Question

Electric power is measured in watts (1 W = 1 J/s). About 95% of the power output of an incandescent bulb is converted to heat and 5% to light. If 12% of that light shines on your chemistry textbook, how many photons per second shine on the book from a 62 W bulb? (Assume that the photons have a wavelength of 504 nm). Enter a number in scientific notation (e.g. 1.23e12).

Answer 1

Answer:

9.430 * 10¹⁷ protons per second whill shine on the book from a 62 W bulb

Explanation:

To answer this question, first let's calculate the energy of a single photon with a wavelength (λ) of 504 nm:

E = hc/λ

Where h is Planck's constant (6.626*10⁻³⁴ J·s) and c is the speed of light (3*10⁸ m/s).

E = 6.626*10⁻³⁴ J·s * 3*10⁸ m/s ÷ (504*10⁻⁹m) = 3.944 * 10⁻¹⁹ J.
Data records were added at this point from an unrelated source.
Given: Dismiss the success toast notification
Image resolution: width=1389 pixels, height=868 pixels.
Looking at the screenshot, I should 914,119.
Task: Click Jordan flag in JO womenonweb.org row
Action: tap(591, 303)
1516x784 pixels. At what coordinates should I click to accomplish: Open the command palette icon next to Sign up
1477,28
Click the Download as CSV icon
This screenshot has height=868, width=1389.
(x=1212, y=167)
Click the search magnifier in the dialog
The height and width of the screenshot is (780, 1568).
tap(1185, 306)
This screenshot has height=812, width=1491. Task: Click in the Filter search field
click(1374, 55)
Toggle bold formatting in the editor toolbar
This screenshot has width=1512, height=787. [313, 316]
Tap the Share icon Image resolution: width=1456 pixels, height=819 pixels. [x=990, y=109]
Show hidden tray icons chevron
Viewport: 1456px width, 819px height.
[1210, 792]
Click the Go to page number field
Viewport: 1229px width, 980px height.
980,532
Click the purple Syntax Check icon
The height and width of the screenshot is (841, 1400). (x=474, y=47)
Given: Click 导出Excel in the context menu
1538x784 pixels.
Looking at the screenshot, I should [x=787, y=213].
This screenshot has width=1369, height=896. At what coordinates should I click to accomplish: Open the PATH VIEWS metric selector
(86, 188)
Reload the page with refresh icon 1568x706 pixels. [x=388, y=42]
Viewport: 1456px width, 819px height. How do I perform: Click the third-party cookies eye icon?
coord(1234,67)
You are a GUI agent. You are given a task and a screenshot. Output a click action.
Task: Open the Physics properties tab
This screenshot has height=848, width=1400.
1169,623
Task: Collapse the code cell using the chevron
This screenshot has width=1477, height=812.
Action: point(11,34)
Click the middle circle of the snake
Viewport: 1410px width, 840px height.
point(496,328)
So now we can make the equivalency for this problem, that

1 proton =  3.944 * 10⁻¹⁹ J

Now we convert watts from J/s to proton/s:

1 $\frac{J}{s}*\frac{1proton}{3.944*10^{-19}J}=2.535*10^{18} \frac{proton}{s}$ = 1 W

Solving the problem, a 62 W bulb converts 5% of its output into light, so:

• 62 * 5/100 = 3.1 W

3.1 watts are equal to [ 2.535*10¹⁸ proton/s * 3.1 ] = 7.858 * 10¹⁸ proton/s

Of those protons per second, 12% will shine on the chemistry textbook, thus:

7.858 * 10¹⁸ proton/s * 12/100 = 9.430 * 10¹⁷ protons/s